[Stored entries]
● ● ●

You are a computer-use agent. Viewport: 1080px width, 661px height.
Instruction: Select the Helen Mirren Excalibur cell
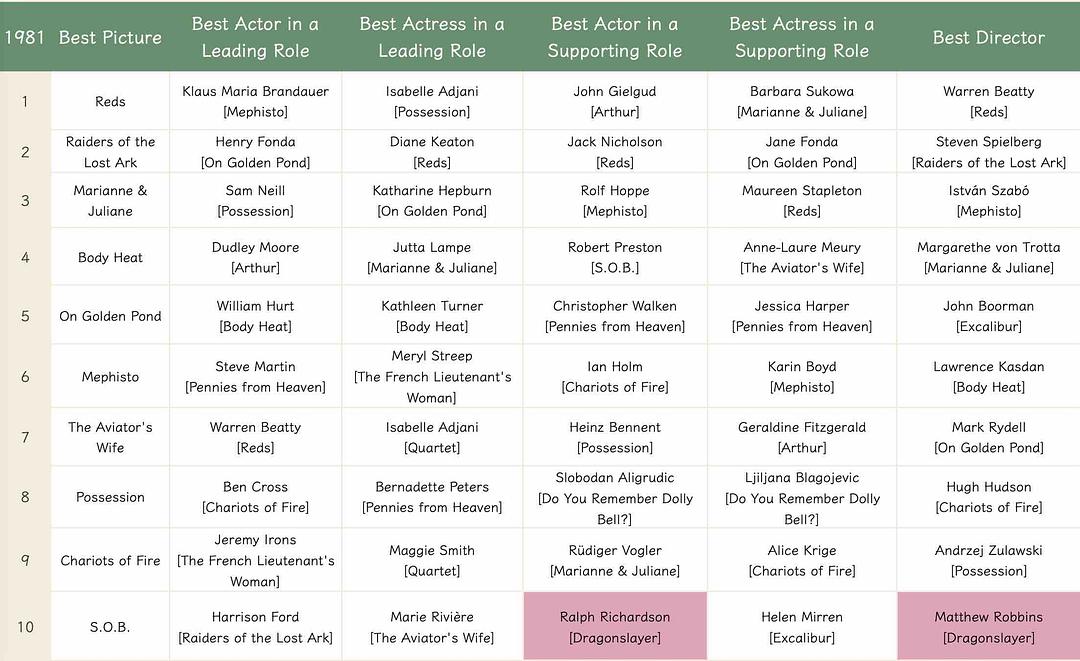(801, 627)
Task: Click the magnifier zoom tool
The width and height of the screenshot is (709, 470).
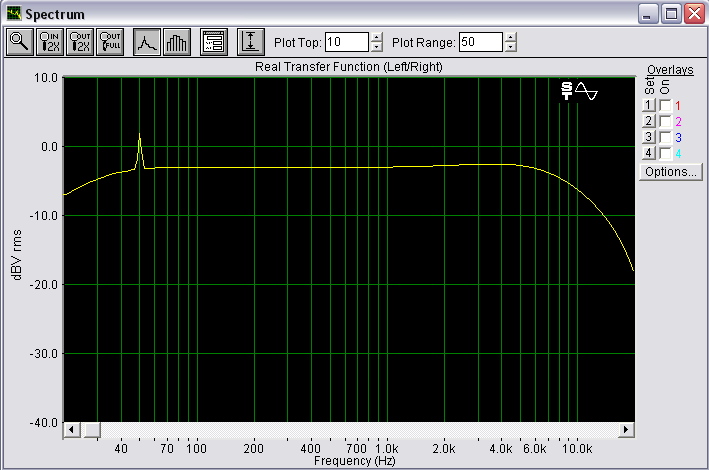Action: (x=19, y=42)
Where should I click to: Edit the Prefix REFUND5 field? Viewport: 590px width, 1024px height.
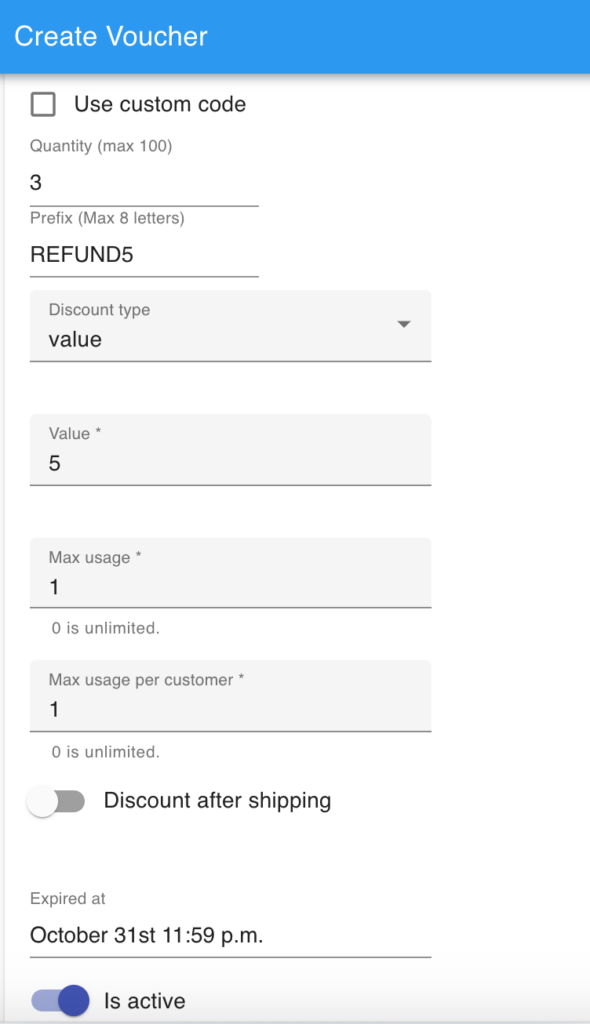coord(140,255)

● ● ●

### PROBLEM STATEMENT:
The line containing "The width and" marks the start: set down exactly that line and every line after it through the last line of the data, without any pictures.

### COMPLETED EXERCISE:
The width and height of the screenshot is (709, 470).
Action: (x=19, y=42)
Where should I click to: Edit the Prefix REFUND5 field? Viewport: 590px width, 1024px height.
coord(140,255)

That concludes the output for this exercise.